• _Your instructions_
Lines in the listing under this task are to be copied exactly.

• _Given records_
== Segment start ==

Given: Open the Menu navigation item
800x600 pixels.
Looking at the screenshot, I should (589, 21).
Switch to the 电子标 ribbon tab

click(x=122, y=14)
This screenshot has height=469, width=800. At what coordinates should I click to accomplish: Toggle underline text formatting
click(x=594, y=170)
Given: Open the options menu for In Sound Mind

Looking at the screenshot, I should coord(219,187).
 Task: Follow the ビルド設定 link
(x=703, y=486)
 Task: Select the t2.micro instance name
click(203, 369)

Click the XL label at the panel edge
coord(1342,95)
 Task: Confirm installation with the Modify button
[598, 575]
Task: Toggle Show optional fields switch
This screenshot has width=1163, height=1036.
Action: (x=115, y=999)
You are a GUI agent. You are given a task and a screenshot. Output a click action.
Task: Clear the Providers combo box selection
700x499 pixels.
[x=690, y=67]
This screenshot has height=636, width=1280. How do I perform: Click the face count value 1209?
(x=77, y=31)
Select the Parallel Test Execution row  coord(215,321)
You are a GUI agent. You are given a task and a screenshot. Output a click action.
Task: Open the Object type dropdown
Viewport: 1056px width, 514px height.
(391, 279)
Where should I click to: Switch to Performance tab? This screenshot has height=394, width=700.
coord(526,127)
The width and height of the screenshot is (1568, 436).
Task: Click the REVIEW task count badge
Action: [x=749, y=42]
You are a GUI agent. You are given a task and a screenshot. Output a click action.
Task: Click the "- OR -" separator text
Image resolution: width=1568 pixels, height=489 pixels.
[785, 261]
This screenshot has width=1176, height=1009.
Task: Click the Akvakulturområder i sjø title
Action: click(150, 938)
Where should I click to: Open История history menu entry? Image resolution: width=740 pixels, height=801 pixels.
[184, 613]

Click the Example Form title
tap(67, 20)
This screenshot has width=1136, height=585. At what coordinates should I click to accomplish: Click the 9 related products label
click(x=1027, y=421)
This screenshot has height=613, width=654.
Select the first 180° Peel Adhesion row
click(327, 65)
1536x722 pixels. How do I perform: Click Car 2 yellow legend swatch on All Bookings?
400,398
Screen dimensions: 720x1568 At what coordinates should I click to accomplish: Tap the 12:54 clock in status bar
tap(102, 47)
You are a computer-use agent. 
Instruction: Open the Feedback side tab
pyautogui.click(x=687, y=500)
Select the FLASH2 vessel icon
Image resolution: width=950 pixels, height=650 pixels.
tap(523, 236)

== Segment end ==

• _Answer box_
Given: Open the Menu navigation item
800x600 pixels.
Looking at the screenshot, I should (589, 21).
Switch to the 电子标 ribbon tab

click(x=122, y=14)
This screenshot has height=469, width=800. At what coordinates should I click to accomplish: Toggle underline text formatting
click(x=594, y=170)
Given: Open the options menu for In Sound Mind

Looking at the screenshot, I should coord(219,187).
 Task: Follow the ビルド設定 link
(x=703, y=486)
 Task: Select the t2.micro instance name
click(203, 369)

Click the XL label at the panel edge
coord(1342,95)
 Task: Confirm installation with the Modify button
[598, 575]
Task: Toggle Show optional fields switch
This screenshot has width=1163, height=1036.
Action: (x=115, y=999)
You are a GUI agent. You are given a task and a screenshot. Output a click action.
Task: Clear the Providers combo box selection
700x499 pixels.
[x=690, y=67]
This screenshot has height=636, width=1280. How do I perform: Click the face count value 1209?
(x=77, y=31)
Select the Parallel Test Execution row  coord(215,321)
You are a GUI agent. You are given a task and a screenshot. Output a click action.
Task: Open the Object type dropdown
Viewport: 1056px width, 514px height.
(391, 279)
Where should I click to: Switch to Performance tab? This screenshot has height=394, width=700.
coord(526,127)
The width and height of the screenshot is (1568, 436).
Task: Click the REVIEW task count badge
Action: [x=749, y=42]
You are a GUI agent. You are given a task and a screenshot. Output a click action.
Task: Click the "- OR -" separator text
Image resolution: width=1568 pixels, height=489 pixels.
[785, 261]
This screenshot has width=1176, height=1009.
Task: Click the Akvakulturområder i sjø title
Action: click(150, 938)
Where should I click to: Open История history menu entry? Image resolution: width=740 pixels, height=801 pixels.
[184, 613]

Click the Example Form title
tap(67, 20)
This screenshot has width=1136, height=585. At what coordinates should I click to accomplish: Click the 9 related products label
click(x=1027, y=421)
This screenshot has height=613, width=654.
Select the first 180° Peel Adhesion row
click(327, 65)
1536x722 pixels. How do I perform: Click Car 2 yellow legend swatch on All Bookings?
400,398
Screen dimensions: 720x1568 At what coordinates should I click to accomplish: Tap the 12:54 clock in status bar
tap(102, 47)
You are a computer-use agent. 
Instruction: Open the Feedback side tab
pyautogui.click(x=687, y=500)
Select the FLASH2 vessel icon
Image resolution: width=950 pixels, height=650 pixels.
tap(523, 236)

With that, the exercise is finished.